この国の文民統制が危険極まりない状況に置かれていることに、空恐ろしさを覚える。
歴史認識に関して政府見解を否定する論文を発表し、更迭された田母神俊雄・前航空幕僚長が11日、参院外交防衛委員会に参考人招致された。
参考人招致があれば積極的に応じたい、と強気の姿勢を示していただけに、問題の論文については「いささかも間違っていない」と正当性を繰り返し主張した。
あきれたことに、「国を守ることについてこれほど意見が割れるものは直した方がいい」と憲法九条の改正を表明するに至っては、何をかいわんやである。
前空幕長には、言論の自由を履き違えた発言が目立つ。
更迭された3日夜、「このぐらいのことが言えなくては、自由と民主主義の国ではない」と言い放った。国会でも「われわれにも言論の自由があることを主張するつもりだった」と答弁した。
航空幕僚長といえば、防衛相の最高の助言者の一人である。研さんを積んで、高いレベルの歴史観を持つべきであろう。そのような立場をわきまえずに、「言論の自由」はなかろう。
インターネットを閲覧すると、田母神論文を擁護する意見が散見される。

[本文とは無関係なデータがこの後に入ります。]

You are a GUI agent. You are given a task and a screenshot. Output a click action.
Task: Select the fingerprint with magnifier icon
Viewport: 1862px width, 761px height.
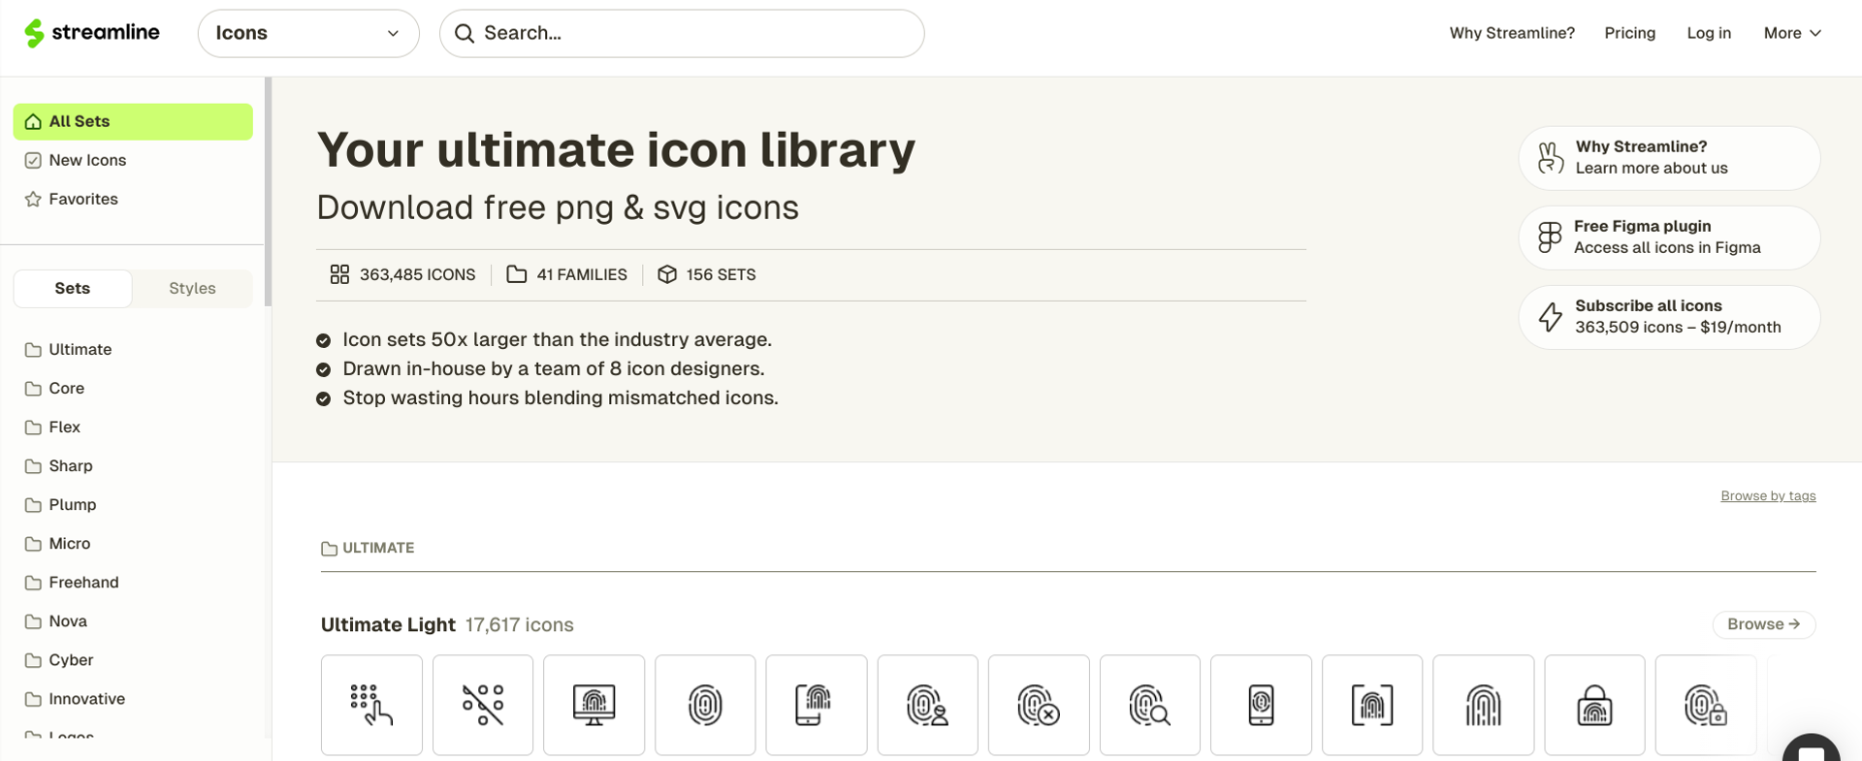(x=1149, y=705)
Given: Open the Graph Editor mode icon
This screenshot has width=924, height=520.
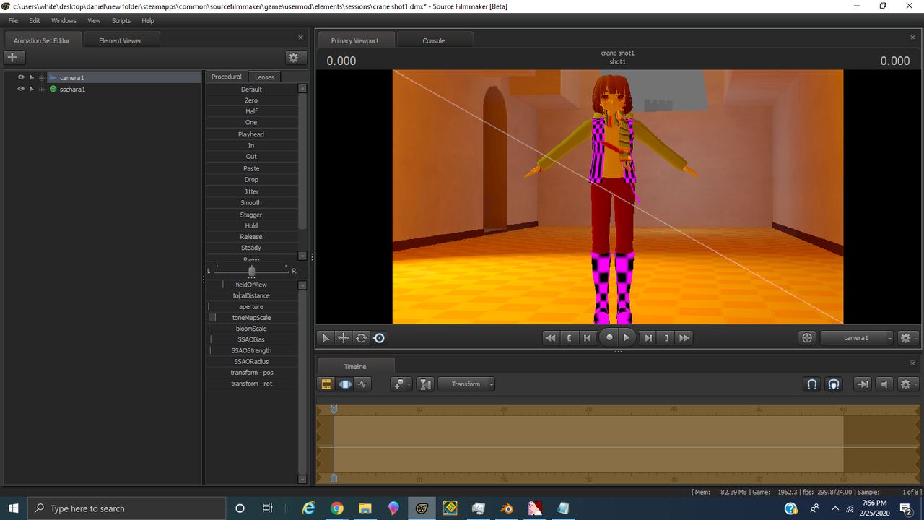Looking at the screenshot, I should tap(362, 384).
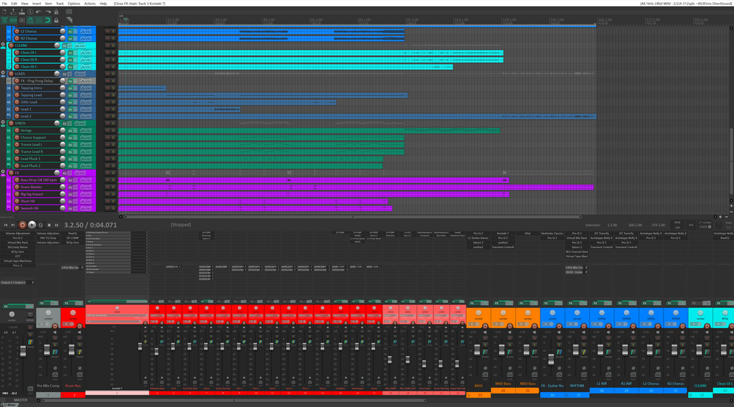Open the trim envelope dropdown on the CLEANS track
734x407 pixels.
(80, 46)
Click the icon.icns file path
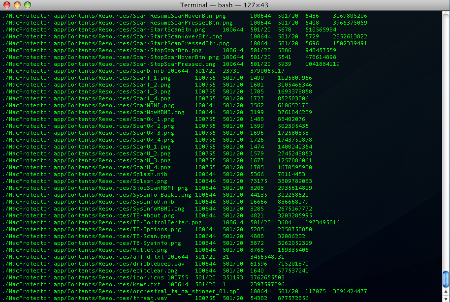This screenshot has width=450, height=302. pyautogui.click(x=83, y=277)
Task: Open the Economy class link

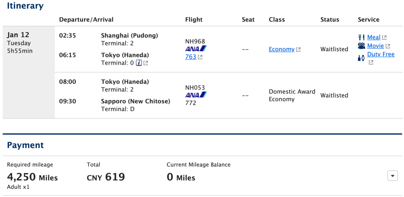Action: [x=281, y=49]
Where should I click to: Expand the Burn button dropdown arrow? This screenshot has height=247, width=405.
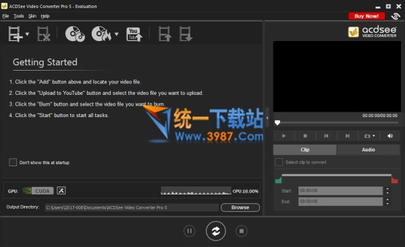point(117,34)
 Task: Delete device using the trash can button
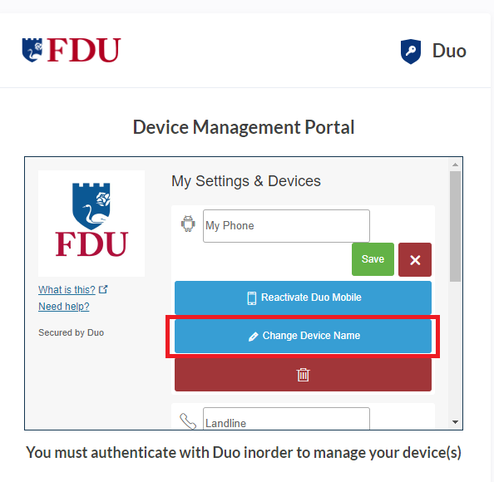(303, 375)
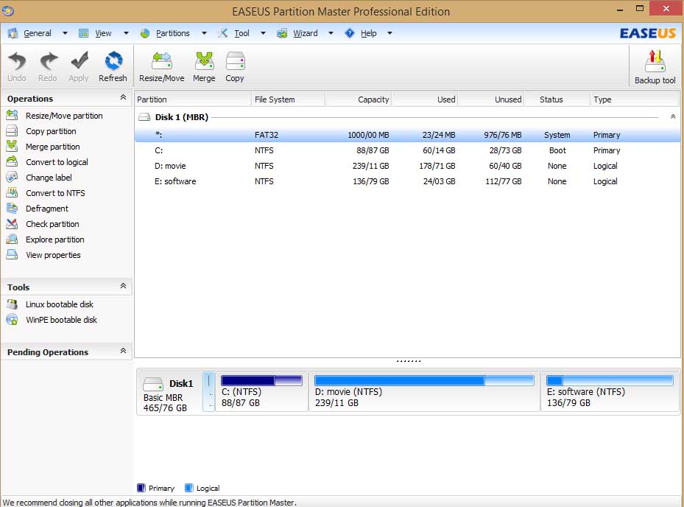Click Convert to NTFS operation
The width and height of the screenshot is (684, 507).
[55, 193]
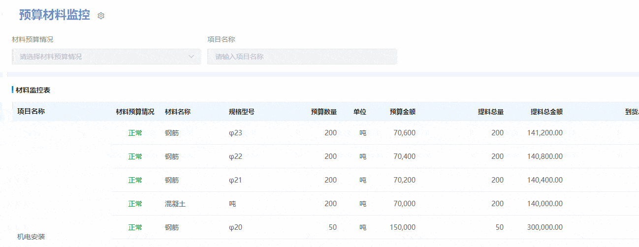Click the φ22 specification cell
This screenshot has width=639, height=247.
click(236, 156)
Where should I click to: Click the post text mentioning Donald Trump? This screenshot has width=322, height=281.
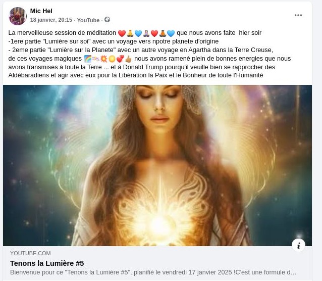pyautogui.click(x=141, y=67)
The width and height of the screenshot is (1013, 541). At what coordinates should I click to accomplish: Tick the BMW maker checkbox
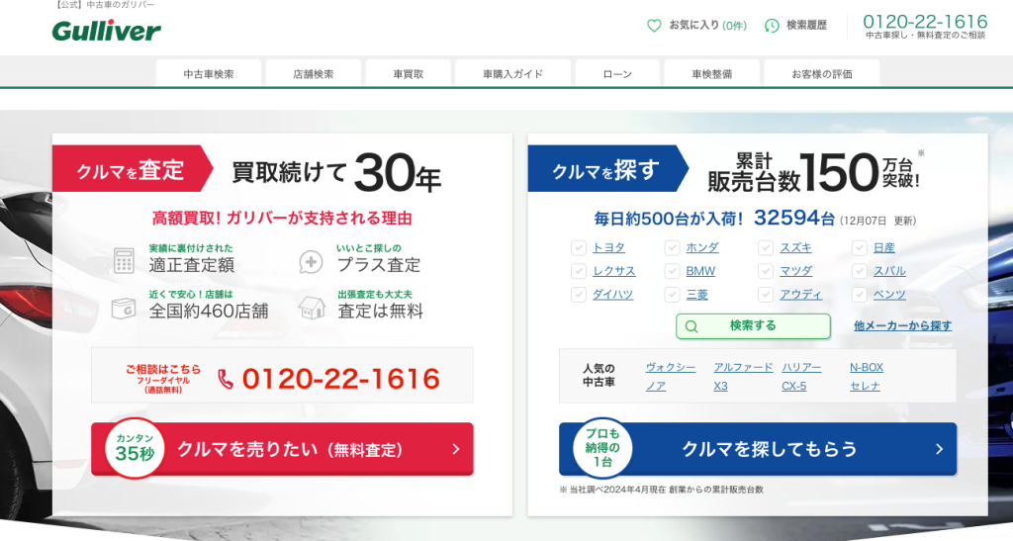tap(672, 271)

気掛かりなのは、軍事をコントロールする立場にある政治家の体たらくぶりである。
11日午前の自民党国防関係合同部会では、「なぜ悪いのか分からない」「懲戒処分しようとしたのは問題」などと、田母神・前空幕長を擁護する意見が相次いだことだ。
文民統制の機能不全ともいうべき事態を政治の側は重く受け止めるべきである。
この国は、再び戦争ができる状態に地ならしが進んでいるように感じる。
フランスの政治家が、大戦後に発した「戦争は軍人に任せるにはあまりに重大な仕事」との警句を今こそかみしめたい。